Operating margin reveals your strategic options

Beyond basic financial health, operating margin directly determines what strategic moves your firm can make, like growing or getting acquired (or even both):

Low operating margin

What it enables: Basic survival

Strategic constraints: Cannot invest in growth; vulnerable to market shifts

Moderate operating margin

What it enables: Modest reinvestment

Strategic constraints: Limited ability to weather downturns or make significant changes

High operating margin

What it enables: Market dominance potential

Strategic constraints: Ability to disrupt competitors, acquire talent, and define market terms

Common mistakes in calculating operating margin

Calculating operating margin for professional services firms can be complex, and various errors can compromise your accuracy. Here are common mistakes to avoid:

  1. Including general/admin costs and marketing/sales costs in your gross margin calculation (these belong in operating margin, not gross margin)
  2. Failing to properly categorize practice leadership time (it belongs in gross margin, not operating margin)
  3. Using outdated information that gives the wrong idea of your business's financial health
  4. Failing to recognize costs in the same period as associated revenue

Transform operating margin from finance metric to strategic weapon

You know you have experts at your firm who do good work. Don't let a lack of financial clarity and discipline be the thing that trips your business up.

When partners and practice leaders understand operating margins, they make fundamentally different decisions about:

  • How to structure teams for optimal profitability and delivery
  • When to walk away from revenue that actually costs money to deliver
  • Where operational inefficiencies are hiding in plain sight
  • How to price work to ensure sustainable growth

Ready to join the professional services firms that are actually on top of their finances? 

Book a demo to see how Projectworks helps leading consultancies track and improve their margins without sacrificing client project quality or team wellbeing.

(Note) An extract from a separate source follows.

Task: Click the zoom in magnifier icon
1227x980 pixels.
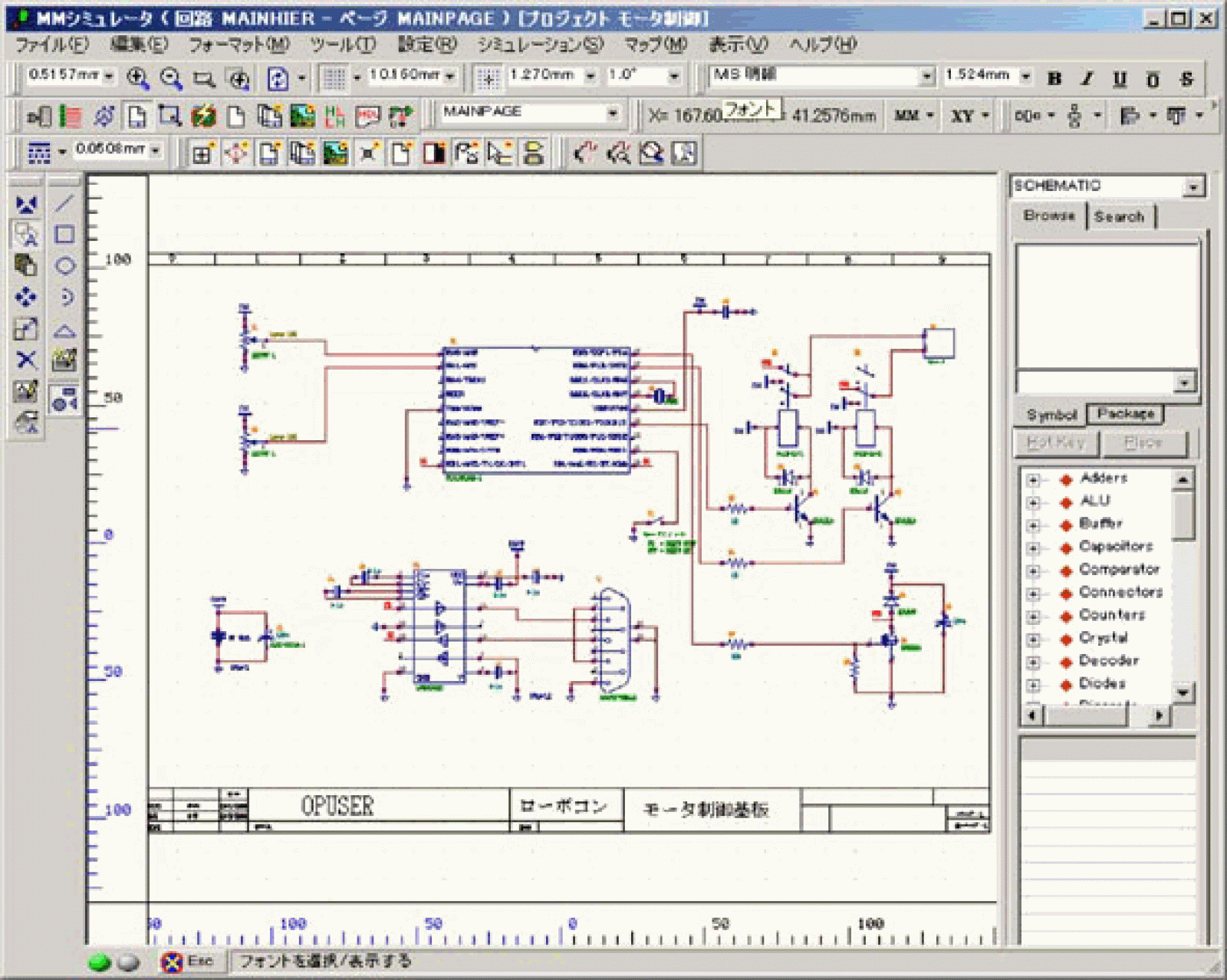Action: click(138, 77)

For an overview of the key margins you'll need to understand in professional services, see our comprehensive guide: How to Calculate Your Margin: Professional Services 101


Operating margin FAQs

Q: What's the difference between EBIT and operating margin? 

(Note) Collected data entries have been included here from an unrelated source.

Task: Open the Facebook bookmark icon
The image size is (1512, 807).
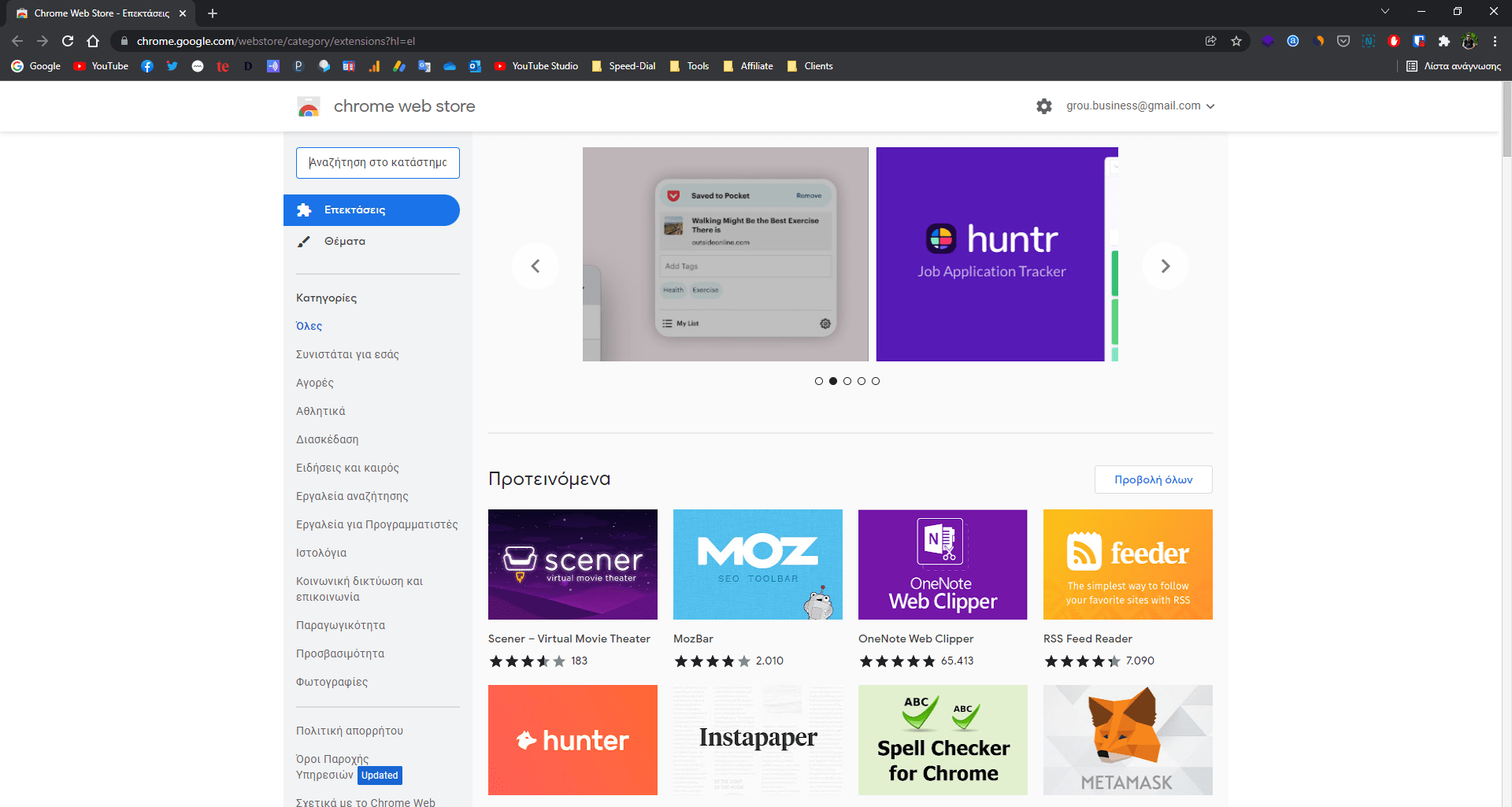Action: (x=147, y=66)
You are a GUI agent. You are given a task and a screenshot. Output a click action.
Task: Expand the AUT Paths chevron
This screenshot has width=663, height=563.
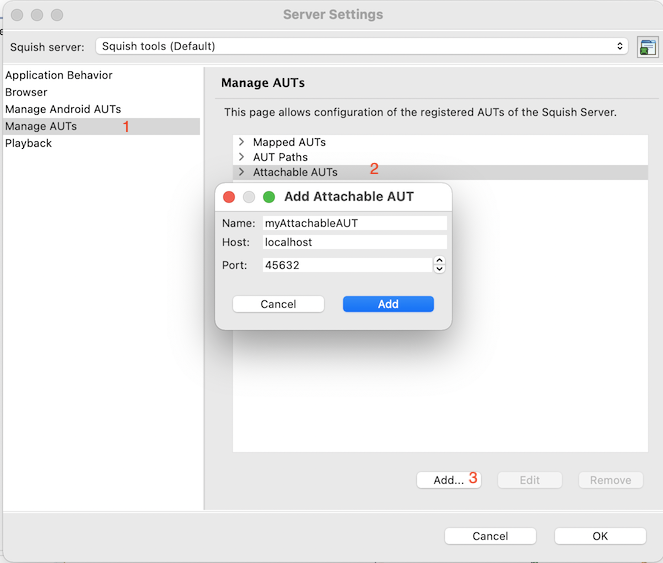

A: Operating margin is EBIT (Earnings Before Interest and Taxes) expressed as a percentage of revenue. Both measure profitability from core operations before financing costs and tax impacts - but one measure is a percentage and one measure is an amount.

Q: How often should consulting firms calculate operating margin? 

A: Monthly at minimum. Operating margins can deteriorate rapidly during growth phases when overhead increases faster than revenue.

Q: Can operating margin be too high? 

A: Potentially. While high margins indicate efficiency, sustained margins above industry benchmarks may signal underinvestment in talent development, technology, or innovation – potentially sacrificing long-term growth for short-term profits.

Q: How do variable costs affect operating margin calculations? 

A: Variable costs that scale with project volume (like subcontractors or success fees) should be included in your operating margin calculations. They represent true costs of your service delivery model, even if they fluctuate with volume.

Q: How does cash flow relate to operating margin? 

A: They're distinct but related. Strong operating margins should eventually produce positive cash flow, but timing differences between recognizing revenue and collecting payment can create temporary disconnects. Many seemingly profitable firms struggle with cash flow despite decent margins.